Apple? Samsung? Moto?

We fix 'em all!

Look at the model in this stock photo. Her phone's all busted! What even kind of phone is that? It's nondescript enough to be brand-amorphous and non-liable for copyright infringement or trademark violations!

But whatever it is, we can fix it.

Our Mission 

We're all stuck on Tehachapi mountain together. Don't save your phone repairs for your monthly CostCo run to Bakersfield. But pick me up a pallet of Slim Jims next time?

Why Repair?

I'm big into repairing over replacing. You'll get that when you see my old-ass car in the driveway. Beyond saving money, repairing prevents waste and helps the environment.

Plus, who wants to buy a different-shaped charger like every 5 years? Blech.

Why Choose Us?

Quality Service

We've broken enough stuff to know how to fix just about anything.
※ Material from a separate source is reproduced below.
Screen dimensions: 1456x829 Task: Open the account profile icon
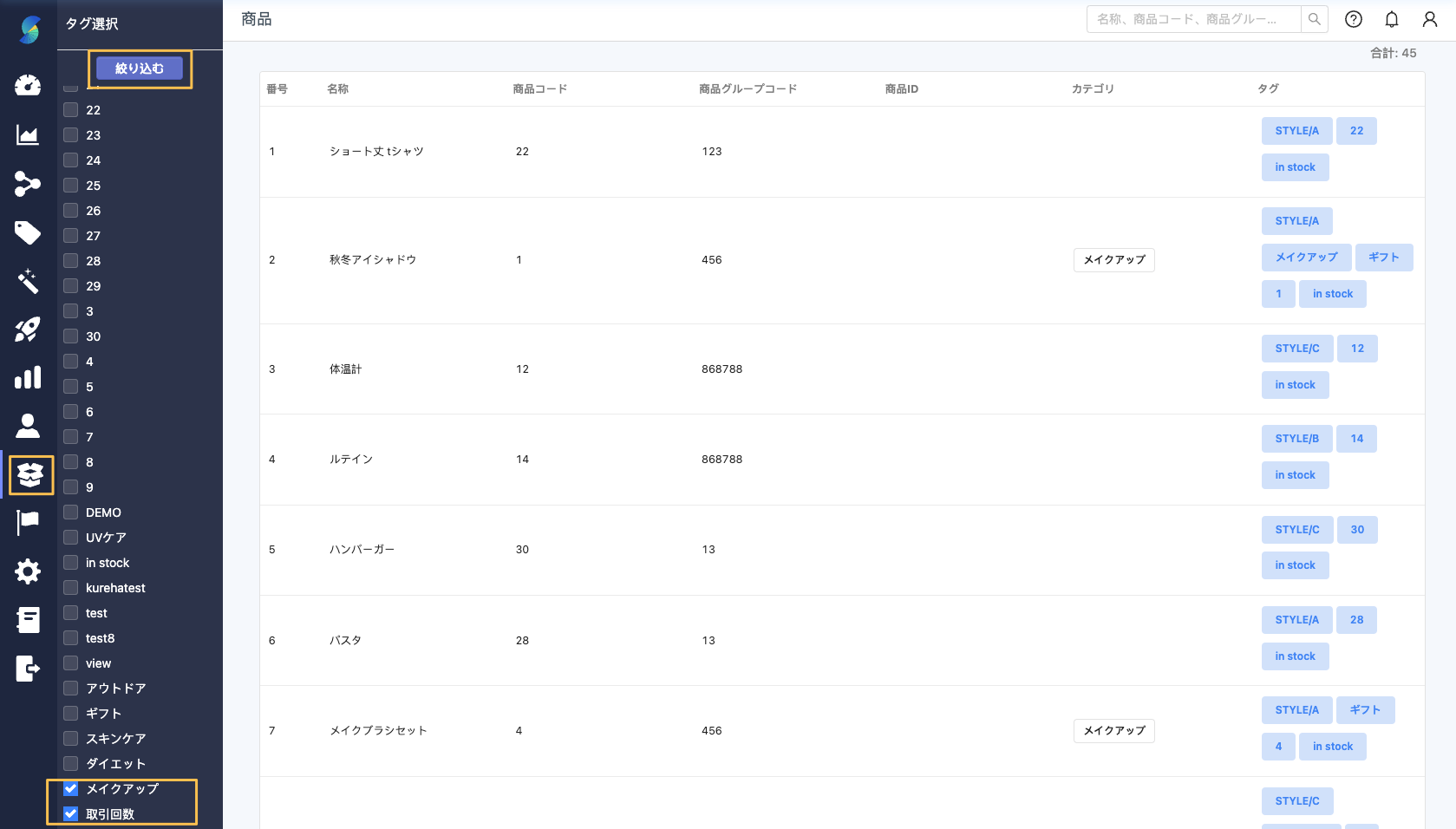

Seeing this in writing, I realize that doesn't sound SUPER comforting, but that's how you know it's not a lie.

Satisfaction Guaranteed

This is a small town.

We can't afford to screw up anything enough to get a bad reputation here.

We'll get it done right, or else we have to disappear into the desert like a mirage.

Free Diagnostics

We'll tell you what's wrong with it for free, but we'll charge you before we shame you for breaking it. Promise.

Award-Winning

All right, this one's a straight-up lie.

Unless you got any awards you want to give us? Most Improved? Class Clown?

Jarrod Tiede

Lead Phone De-Crackulator

Jarrod cut his teeth (and ruined his back) as a Wind Turbine Technician all around the Tehachapi Pass. Now, he prefers his electrical work to be a little closer to the ground.